As funding diminished, Helb also says that thousands of students have missed out on student loans as a result of constrained resources to meet the spiralling demand for university education loans. "The average loan granted per student has dropped in successive years to a low of Sh42,160 per year and is expected to drop further to Sh42,060 per student in 2022/2023 amidst growing concerns of high inflation and emerging issues," reads HELB report.

Yet, a study carried out by Helb in 2018 revealed that the minimum amount required to sustain a student in a university for one year is about Sh122,000.

"The allocation average of Sh42,060 per student is therefore way far below the amount required to sustain a student in the university," Helb says.

Helb argues that thousands of students continue miss out on higher education loans due to reduced allocations and notes that in the recent past, the number of applications has increased against a constrained student budget that has suffered unprecedented cuts.
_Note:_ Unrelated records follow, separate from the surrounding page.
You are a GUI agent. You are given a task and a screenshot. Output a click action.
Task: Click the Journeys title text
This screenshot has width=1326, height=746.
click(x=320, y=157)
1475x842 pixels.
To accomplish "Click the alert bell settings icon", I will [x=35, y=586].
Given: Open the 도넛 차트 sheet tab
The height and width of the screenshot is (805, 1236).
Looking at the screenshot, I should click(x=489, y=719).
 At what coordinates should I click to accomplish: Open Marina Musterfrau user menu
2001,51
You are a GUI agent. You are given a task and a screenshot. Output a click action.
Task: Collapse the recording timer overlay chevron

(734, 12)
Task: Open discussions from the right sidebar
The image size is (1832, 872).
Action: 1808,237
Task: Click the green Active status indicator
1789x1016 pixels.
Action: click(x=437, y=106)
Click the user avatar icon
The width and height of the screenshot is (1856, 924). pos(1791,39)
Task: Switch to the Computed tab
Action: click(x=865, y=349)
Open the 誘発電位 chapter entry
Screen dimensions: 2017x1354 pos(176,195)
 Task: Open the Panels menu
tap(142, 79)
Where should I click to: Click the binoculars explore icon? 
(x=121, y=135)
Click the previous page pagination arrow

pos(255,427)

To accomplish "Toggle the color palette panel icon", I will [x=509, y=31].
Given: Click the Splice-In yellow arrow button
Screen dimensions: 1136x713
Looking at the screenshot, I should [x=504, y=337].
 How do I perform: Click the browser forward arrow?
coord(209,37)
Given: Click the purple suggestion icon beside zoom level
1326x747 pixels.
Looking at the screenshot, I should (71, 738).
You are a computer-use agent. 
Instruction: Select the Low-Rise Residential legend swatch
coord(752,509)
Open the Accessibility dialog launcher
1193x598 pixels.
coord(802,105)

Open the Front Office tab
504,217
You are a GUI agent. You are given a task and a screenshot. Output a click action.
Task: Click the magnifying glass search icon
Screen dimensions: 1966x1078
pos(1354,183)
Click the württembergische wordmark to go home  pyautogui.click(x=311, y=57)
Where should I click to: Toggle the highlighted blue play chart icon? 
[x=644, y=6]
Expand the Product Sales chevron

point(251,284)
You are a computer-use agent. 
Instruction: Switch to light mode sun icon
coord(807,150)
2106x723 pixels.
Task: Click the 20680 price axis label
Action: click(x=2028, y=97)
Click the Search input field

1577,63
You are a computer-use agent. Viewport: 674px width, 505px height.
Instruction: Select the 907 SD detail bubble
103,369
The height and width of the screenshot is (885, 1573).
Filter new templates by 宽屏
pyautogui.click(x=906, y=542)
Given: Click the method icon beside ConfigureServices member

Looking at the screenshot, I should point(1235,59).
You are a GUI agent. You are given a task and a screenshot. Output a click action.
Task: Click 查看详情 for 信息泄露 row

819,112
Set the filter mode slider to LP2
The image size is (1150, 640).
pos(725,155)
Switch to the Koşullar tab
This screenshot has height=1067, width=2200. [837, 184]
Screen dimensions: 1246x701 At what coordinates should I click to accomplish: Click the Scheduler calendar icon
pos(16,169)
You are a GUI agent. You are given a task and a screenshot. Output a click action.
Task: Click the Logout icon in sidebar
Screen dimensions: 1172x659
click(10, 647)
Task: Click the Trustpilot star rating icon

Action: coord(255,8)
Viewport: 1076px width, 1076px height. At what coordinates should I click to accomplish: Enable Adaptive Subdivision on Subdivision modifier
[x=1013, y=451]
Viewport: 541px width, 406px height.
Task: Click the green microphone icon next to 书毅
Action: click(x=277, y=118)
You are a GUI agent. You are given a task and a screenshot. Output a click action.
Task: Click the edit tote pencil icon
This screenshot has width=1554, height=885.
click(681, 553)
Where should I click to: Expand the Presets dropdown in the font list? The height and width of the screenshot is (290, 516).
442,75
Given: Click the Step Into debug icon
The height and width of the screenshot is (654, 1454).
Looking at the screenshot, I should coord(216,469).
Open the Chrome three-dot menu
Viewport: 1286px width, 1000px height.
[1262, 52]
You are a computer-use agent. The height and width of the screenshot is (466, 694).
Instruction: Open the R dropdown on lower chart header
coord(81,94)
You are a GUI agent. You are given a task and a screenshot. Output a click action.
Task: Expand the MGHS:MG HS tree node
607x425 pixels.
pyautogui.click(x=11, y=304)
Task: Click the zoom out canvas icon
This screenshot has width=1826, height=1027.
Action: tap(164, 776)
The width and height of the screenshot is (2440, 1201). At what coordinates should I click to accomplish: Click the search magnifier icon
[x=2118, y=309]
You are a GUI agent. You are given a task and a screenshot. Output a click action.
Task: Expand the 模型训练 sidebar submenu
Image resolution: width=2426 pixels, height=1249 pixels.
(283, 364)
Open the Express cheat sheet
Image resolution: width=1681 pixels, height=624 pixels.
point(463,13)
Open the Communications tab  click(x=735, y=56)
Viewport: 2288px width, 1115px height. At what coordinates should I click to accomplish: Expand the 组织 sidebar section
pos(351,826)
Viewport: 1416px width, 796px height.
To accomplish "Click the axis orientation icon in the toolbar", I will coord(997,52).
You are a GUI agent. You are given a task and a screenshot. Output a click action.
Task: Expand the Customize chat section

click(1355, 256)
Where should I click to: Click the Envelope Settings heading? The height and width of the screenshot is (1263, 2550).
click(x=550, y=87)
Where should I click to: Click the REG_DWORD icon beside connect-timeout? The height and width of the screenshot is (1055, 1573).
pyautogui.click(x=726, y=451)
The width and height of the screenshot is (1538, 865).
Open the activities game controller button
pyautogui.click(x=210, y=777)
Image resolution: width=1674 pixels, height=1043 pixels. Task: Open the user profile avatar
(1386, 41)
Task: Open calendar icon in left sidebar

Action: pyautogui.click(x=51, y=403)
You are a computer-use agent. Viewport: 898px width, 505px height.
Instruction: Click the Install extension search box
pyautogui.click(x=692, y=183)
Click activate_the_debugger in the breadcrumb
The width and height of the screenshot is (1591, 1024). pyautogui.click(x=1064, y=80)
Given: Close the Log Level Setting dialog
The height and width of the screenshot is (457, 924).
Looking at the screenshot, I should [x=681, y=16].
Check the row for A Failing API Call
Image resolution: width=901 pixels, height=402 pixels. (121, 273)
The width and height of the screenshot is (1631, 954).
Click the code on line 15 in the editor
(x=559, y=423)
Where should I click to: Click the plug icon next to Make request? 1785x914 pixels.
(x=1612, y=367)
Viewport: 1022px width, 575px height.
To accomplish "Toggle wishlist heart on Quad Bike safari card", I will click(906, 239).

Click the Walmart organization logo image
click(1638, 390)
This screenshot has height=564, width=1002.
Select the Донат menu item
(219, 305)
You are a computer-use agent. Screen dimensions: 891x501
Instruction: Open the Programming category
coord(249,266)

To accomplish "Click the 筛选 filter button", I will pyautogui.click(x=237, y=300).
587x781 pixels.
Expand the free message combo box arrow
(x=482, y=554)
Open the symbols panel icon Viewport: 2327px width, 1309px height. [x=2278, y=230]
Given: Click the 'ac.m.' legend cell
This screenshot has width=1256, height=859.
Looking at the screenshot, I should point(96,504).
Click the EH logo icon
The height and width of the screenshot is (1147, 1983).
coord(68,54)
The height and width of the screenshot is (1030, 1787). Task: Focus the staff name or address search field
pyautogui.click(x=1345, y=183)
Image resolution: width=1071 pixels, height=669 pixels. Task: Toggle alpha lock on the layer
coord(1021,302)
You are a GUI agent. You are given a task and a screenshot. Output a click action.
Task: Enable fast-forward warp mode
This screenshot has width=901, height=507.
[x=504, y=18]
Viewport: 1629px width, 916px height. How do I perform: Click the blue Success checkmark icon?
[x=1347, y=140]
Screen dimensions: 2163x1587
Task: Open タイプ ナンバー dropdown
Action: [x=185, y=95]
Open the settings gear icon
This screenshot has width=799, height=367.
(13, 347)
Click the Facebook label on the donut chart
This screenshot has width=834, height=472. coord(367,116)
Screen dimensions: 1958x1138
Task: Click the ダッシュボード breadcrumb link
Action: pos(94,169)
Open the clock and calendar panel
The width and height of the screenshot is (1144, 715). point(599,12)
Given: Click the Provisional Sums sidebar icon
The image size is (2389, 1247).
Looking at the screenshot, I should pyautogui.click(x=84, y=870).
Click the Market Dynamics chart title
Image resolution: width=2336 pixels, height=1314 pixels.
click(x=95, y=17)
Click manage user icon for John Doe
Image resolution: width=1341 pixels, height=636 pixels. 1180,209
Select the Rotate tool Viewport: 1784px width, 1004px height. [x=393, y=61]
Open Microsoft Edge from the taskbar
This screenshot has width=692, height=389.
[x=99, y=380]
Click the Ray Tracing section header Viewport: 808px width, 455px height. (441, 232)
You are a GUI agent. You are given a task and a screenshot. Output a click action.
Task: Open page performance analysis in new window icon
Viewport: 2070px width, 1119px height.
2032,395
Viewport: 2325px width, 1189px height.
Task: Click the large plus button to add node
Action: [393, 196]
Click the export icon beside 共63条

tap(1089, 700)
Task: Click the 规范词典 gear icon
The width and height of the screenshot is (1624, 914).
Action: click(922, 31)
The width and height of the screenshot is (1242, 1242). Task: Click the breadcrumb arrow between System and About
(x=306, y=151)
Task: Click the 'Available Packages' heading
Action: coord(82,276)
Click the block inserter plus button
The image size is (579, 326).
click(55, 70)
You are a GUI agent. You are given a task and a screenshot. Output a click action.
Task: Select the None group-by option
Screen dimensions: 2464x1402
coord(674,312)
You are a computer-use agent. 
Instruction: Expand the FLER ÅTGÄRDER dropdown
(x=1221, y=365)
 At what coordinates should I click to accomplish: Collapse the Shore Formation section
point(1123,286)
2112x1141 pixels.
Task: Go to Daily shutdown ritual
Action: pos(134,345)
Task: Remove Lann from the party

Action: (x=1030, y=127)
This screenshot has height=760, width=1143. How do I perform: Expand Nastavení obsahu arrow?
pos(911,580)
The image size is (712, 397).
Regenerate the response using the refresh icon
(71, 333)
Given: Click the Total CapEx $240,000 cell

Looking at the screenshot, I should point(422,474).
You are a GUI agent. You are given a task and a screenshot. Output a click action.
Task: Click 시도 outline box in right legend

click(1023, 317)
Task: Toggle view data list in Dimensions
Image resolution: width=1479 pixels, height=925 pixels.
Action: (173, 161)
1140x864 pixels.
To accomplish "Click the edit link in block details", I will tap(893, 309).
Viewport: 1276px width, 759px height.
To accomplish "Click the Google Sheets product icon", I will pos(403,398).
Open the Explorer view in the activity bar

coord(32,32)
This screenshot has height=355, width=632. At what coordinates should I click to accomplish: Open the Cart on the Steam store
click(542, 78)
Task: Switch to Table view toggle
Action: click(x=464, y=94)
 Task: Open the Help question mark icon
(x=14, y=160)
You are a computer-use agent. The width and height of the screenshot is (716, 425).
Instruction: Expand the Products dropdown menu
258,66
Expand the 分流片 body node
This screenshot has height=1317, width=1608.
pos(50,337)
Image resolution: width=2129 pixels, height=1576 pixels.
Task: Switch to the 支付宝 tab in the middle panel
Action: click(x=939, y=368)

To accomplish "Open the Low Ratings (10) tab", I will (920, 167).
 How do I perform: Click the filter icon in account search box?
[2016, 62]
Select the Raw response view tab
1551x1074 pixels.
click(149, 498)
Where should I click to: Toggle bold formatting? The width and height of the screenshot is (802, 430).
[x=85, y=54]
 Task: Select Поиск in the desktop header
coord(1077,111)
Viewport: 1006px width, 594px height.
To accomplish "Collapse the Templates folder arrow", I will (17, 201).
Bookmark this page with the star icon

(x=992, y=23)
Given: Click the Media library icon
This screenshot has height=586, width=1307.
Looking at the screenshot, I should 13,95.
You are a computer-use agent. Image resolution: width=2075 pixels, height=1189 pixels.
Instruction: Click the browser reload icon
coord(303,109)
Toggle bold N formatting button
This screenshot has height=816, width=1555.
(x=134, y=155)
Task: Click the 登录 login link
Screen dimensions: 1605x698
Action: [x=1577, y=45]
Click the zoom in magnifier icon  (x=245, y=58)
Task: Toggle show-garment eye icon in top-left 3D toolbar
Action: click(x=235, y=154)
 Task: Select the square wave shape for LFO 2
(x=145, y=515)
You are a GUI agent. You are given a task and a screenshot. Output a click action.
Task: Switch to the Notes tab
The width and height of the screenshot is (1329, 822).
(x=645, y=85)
For instance, Helb says that for the Financial Year 2022/2023, it requested Sh27b from the Exchequer out of which only Sh5b was to be raised from loan recoveries.

"However, the allocation to Helb was reduced to Sh15.8b indicating a funding gap of about Sh11.2b," reads report.

It further says that due to this, more than 257,398 needy students missed out on Helb loan awards in the year.

"These 257,398 needy students is comprised of 128,505 university students and 128,893 from various TVET and colleges."

Helb, however, explains that the gap is wider than the 257,398 students who missed out of allocations in 2021/2022. Particularly, Helb argues that the gap may be wider under 100 per cent transition from Secondary Schools to tertiary institutions.

"The gap widens to 475,806 unfunded students for the year 2021/2022 whereby the number of candidates who sat for KCSE in year 2021 is 826,807 but the number of students funded was 351,001."

Helb observes that the funding gap continues to widen thus calling for a reformist action in tertiary education funding to promote sustainability and avert the ballooning number of needy students who are missing out on funding. But even with these, UF report finds that the resource pool for universities has been increasing steadily since the 2017/2018 Financial year.

"This growth however has not been as fast as the student numbers as the resource requirement is far above the resources available," UF said.

For instance, under the 2021/2022, the annual resource requirement was put at Sh70.8 billion targeting 324,182 students. But only Sh43.8b was allocated, leaving a deficit of Sh27b.